▸ PASSAGE FOR REVIEW
****************************************

To reveal motifs that changed in risk alleles, we used the online software JASPAR to analyze the motifs overlapping rs560789-non-risk alleles and -risk alleles (relative profile score threshold was 80%). The non-risk alleles contained 70 motifs, whereas the risk alleles contained only 26 motifs. Among them, 50 motifs were lost, and six motifs were gained caused by the risk allele (Fig. 6h). The “lost” motifs were mainly members of the SOX transcription factor family. According to previous reports, SOX2 acts as a functional gene of cleft palate, and oral epithelium-specific deletion of Sox2 resulted in significant orofacial cleft.39,40 Anti-SOX2 ChIP-qPCR validated that SOX2 bound to a genomic region overlapping rs560789 (Fig. 6h). In addition, DLA experiment confirmed that overexpression of Sox2 (using pcDNA3.1(+)-Sox2) increased the activity of enhancer with the non-risk allele but the not non-risk allele of rs560789 (Fig. 6i). These results indicated that the risk allele of rs560789 could impair the function of SOX2, which would result in cleft palate. On the other hand, the “gained” motifs caused by the risk allele, including OSR1 and NKX3-2, were not directly relevant to the pathogenesis of NSCPO (Fig. 6j).
Besides SOX2, a Gene Ontology (GO) analysis showed that the TFs corresponding to the 50 putative lost motifs were closely related to tissue differentiation processes, including the negative regulation of epithelial cell differentiation (GO:0050680, −logP = 2.047) (Fig. 6k). TFs included HOXA2, ISL1, SOX17, HOXA5, SOX10, and EMX1. A single-nucleotide mutation in rs174570 led to similar results. TFs corresponding to the 34 non-risk allele-based motifs (Supplementary Fig. 3g–i) were closely related to epithelial cell differentiation (GO:0030855, −logP = 5.10) (Supplementary Fig. 3j), whereas TFs corresponding to the 24 risk allele-based motifs (Supplementary Fig. 3g–i) were enriched in GO terms, including negative regulation of cell differentiation (GO:0045596, −logP = 6.08) and embryo development ending in birth or egg hatching (GO:0009792, −logP = 7.64) (Supplementary Fig. 3k).
A potential target gene of rs560789 and rs174570 affected cell migration and proliferation
Significant contacts of DLO Hi-C identified 16 and 30 target genes for rs560789 and rs174570, respectively (Fig. 6l). Among all these putative targets, rs174570 interacts with the promoter of FADS1 (Supplementary Fig. 3l), which is expressed in the palatal epithelium during critical stages of palatal development (Fig. 7a). We successfully knocked down the expression of FADS1 in HIOECs (Fig. 7b, c) and found that cell migration and proliferation were significantly reduced after FADS1 knockdown (Fig. 7d–f).

****************************************

▸ PROVIDED MATERIAL
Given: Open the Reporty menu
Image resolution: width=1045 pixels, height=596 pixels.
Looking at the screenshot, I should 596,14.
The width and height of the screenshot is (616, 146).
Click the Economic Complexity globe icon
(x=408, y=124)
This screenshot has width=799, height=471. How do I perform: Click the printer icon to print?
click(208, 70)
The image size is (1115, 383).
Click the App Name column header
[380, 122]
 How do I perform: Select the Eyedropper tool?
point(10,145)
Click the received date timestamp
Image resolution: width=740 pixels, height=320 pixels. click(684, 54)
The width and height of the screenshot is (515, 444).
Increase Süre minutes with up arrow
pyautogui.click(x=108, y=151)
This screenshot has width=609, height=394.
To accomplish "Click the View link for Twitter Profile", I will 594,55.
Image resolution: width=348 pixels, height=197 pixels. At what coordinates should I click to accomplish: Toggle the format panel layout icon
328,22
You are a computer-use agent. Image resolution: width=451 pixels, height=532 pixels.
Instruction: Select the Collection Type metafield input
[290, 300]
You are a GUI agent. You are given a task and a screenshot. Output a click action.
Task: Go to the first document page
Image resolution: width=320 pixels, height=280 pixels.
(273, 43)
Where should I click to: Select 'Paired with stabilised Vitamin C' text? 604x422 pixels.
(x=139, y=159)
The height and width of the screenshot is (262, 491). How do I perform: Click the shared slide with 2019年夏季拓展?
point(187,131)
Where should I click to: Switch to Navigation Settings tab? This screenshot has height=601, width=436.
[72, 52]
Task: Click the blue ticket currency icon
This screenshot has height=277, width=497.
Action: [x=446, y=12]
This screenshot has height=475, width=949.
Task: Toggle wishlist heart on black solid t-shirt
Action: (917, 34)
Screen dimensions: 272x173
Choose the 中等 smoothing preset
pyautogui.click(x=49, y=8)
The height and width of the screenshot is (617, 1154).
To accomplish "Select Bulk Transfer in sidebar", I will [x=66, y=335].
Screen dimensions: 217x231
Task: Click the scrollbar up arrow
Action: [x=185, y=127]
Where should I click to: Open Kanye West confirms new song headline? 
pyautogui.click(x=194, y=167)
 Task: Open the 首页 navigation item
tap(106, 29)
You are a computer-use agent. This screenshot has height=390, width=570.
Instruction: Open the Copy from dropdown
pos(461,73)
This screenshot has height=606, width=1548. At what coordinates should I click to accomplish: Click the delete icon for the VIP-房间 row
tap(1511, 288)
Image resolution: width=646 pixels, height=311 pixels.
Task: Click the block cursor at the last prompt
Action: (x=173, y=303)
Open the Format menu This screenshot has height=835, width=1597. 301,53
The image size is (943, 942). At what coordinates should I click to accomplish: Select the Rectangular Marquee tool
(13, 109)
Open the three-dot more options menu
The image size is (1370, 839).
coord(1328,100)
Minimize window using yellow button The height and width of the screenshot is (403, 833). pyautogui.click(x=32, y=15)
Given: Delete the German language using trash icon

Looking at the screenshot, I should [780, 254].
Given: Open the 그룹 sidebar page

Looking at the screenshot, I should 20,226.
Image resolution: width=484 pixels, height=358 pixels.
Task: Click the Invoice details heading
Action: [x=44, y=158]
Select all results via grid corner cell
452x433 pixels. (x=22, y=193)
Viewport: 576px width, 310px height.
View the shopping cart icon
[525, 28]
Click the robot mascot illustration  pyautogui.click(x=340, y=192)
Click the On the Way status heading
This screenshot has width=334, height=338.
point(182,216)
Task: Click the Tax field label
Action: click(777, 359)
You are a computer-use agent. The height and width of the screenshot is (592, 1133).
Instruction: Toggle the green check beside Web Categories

****************************************

▸ QUESTIONS
A – In the passage on risk alleles, how many motifs did the rs560789 risk alleles contain?
B – Transcribe the passage on risk alleles word for word, starting at "A potential target" and ending at "knockdown (Fig. 7d–f).".
The records have no role in this work.

▸ ANSWERS TO THIS EXERCISE
A – 26 motifs.

B –
A potential target gene of rs560789 and rs174570 affected cell migration and proliferation
Significant contacts of DLO Hi-C identified 16 and 30 target genes for rs560789 and rs174570, respectively (Fig. 6l). Among all these putative targets, rs174570 interacts with the promoter of FADS1 (Supplementary Fig. 3l), which is expressed in the palatal epithelium during critical stages of palatal development (Fig. 7a). We successfully knocked down the expression of FADS1 in HIOECs (Fig. 7b, c) and found that cell migration and proliferation were significantly reduced after FADS1 knockdown (Fig. 7d–f).